▸ Texto de leitura:
Teófilo considerou inadmissível que o poeta se tivesse colocado numa posição de subjugação humilhante ao dizer à “princesa sem sorrir” que desejava “o lugar dos seus truões”[17]. Teófilo terá dito a Henrique das Neves, que o transmitiu a Cesário, que “um poeta jovem e moderno” não desce “ao lugar dos lacaios” para cortejar uma mulher[18]. Acaba por ser irónico, e pouco abonatório para Teófilo (apesar de Bacharel, Licenciado e Doutor em Direito pela Universidade de Coimbra, foi aceite como lente da cadeira de Literaturas Modernas do Curso Superior de Letras), que não reconheça aqui marcas dos códigos de amor cortês das Cantigas de Amor trovadorescas. Ainda que certamente empoladas pela visão juvenil e inexperiente do jovem poeta, encontram-se neste poema marcas da lírica amorosa medieval, como sejam a total submissão do enamorado à sua dama[19], prestando-lhe, voluntariamente, vassalagem, e a descrição da amada como admirável, mas fria e distante. Repare-se neste excerto de uma cantiga de Airas Nunes, em que o trovador declara o seu amor e se queixa de ter sido desprezado pela sa senhor:

Falei noutro dia com mia senhor

e dixe-lh’ o mui grand’ amor que lh’ ei

e quantas coitas por ela levei

e quant’afan sofro por seu amor;

foi sanhuda e nunc’ a tanto vi,

e foi-se e sol non quis catar por mi

e nunca mais pois com ela falei.[20]

Como se constata, tanto na cantiga de Airas Nunes como no poema de Cesário verificam-se movimentos de baixo para o alto (do vassalo para a senhora), mas o inverso não ocorre e em ambos o sujeito é desprezado.

Na crítica de Teófilo fica ainda bem visível um outro aspecto que o escandalizou e que tem a ver com uma forma marcadamente estratificada de olhar a sociedade: um jovem moderno não pode descer à condição de um lacaio. Esta visão da sociedade é contrariada por Cesário, por exemplo, no poema “Num Bairro Moderno”, onde o sujeito, um pequeno burguês, está calmamente a dirigir-se para o seu emprego, já tarde, e “com os sintomas de uma apoplexia”. No final, foi uma pobre vendedeira, que carregava à cabeça uma giga, que lhe transmitiu “as forças, a alegria, a plenitude”[21], ficando bem evidente que, afinal, o fraco era ele:

E, pelas duas asas a quebrar,

Nós levantámos todo aquele peso

Que ao chão de pedra resistia preso,

Com um enorme esforço muscular.

▸ Descrição da tarefa: Reproduza o trecho do texto sobre a crítica de Teófilo a Cesário, começando em "Na crítica de" e terminando em "enorme esforço muscular.". Estas entradas provêm de outra fonte.

▸ Entradas guardadas:
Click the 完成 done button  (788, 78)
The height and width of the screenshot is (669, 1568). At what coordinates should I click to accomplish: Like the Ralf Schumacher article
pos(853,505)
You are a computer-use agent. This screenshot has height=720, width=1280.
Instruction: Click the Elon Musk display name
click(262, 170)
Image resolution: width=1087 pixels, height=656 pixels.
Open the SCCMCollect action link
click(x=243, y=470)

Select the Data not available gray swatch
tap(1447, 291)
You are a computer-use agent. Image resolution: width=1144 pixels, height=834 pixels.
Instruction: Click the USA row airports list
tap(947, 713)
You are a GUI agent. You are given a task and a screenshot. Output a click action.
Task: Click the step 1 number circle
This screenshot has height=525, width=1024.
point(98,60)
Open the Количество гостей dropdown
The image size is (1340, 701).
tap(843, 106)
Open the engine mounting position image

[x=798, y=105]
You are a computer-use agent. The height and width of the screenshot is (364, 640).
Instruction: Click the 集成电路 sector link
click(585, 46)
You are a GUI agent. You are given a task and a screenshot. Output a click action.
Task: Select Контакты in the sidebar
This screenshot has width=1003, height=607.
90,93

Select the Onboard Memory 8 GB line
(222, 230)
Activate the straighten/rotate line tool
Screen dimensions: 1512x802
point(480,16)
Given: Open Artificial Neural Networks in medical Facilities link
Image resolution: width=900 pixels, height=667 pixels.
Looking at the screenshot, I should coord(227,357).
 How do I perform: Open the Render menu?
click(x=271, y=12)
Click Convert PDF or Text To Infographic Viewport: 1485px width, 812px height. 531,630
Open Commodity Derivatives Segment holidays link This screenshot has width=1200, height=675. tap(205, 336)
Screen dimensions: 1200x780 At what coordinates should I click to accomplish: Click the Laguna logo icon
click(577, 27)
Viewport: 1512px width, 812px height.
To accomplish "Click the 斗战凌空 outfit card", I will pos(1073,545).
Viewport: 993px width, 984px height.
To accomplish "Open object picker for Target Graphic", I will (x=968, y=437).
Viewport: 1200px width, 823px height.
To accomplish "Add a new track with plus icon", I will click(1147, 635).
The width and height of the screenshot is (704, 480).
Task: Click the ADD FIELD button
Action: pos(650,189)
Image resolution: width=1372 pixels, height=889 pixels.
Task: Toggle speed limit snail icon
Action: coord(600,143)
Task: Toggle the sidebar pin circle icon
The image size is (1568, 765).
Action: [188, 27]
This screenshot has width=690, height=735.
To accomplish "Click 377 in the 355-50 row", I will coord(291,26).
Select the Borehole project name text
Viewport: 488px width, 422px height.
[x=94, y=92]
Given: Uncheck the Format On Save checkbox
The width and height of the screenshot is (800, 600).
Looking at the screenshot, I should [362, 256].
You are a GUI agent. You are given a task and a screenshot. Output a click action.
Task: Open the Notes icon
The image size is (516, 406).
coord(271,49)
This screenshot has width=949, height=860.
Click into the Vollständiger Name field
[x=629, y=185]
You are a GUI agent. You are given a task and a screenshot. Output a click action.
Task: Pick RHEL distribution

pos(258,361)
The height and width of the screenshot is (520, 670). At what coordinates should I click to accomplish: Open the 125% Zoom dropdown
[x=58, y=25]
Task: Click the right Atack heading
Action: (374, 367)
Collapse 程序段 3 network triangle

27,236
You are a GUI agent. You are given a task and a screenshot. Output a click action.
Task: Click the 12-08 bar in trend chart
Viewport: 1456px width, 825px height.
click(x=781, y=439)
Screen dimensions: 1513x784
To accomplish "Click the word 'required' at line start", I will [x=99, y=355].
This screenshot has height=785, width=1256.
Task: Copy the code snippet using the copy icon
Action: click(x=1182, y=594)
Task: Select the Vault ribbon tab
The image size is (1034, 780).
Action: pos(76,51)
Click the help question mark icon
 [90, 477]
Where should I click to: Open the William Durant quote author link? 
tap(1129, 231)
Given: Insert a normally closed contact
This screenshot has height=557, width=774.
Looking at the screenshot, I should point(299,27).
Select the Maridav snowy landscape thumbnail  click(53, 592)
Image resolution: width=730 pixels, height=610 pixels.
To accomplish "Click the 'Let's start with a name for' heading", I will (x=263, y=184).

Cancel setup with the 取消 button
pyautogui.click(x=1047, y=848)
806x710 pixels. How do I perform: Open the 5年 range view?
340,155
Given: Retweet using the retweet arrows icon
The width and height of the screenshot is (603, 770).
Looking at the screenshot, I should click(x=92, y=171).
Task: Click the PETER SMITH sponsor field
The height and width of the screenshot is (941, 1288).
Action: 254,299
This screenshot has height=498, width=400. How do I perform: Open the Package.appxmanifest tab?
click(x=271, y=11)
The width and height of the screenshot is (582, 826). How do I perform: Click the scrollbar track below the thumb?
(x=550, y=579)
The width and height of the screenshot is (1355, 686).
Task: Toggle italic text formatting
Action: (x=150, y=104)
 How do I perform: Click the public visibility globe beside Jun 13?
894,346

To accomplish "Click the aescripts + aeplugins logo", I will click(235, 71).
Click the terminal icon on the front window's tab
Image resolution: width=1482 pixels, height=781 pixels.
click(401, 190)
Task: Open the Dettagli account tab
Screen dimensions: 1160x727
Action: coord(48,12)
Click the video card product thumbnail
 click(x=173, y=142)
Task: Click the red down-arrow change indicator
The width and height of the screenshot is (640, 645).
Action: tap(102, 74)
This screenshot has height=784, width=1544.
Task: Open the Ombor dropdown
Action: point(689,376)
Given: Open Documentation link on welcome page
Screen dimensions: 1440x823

▸ Resolução da tarefa:
Na crítica de Teófilo fica ainda bem visível um outro aspecto que o escandalizou e que tem a ver com uma forma marcadamente estratificada de olhar a sociedade: um jovem moderno não pode descer à condição de um lacaio. Esta visão da sociedade é contrariada por Cesário, por exemplo, no poema “Num Bairro Moderno”, onde o sujeito, um pequeno burguês, está calmamente a dirigir-se para o seu emprego, já tarde, e “com os sintomas de uma apoplexia”. No final, foi uma pobre vendedeira, que carregava à cabeça uma giga, que lhe transmitiu “as forças, a alegria, a plenitude”[21], ficando bem evidente que, afinal, o fraco era ele:

E, pelas duas asas a quebrar,

Nós levantámos todo aquele peso

Que ao chão de pedra resistia preso,

Com um enorme esforço muscular.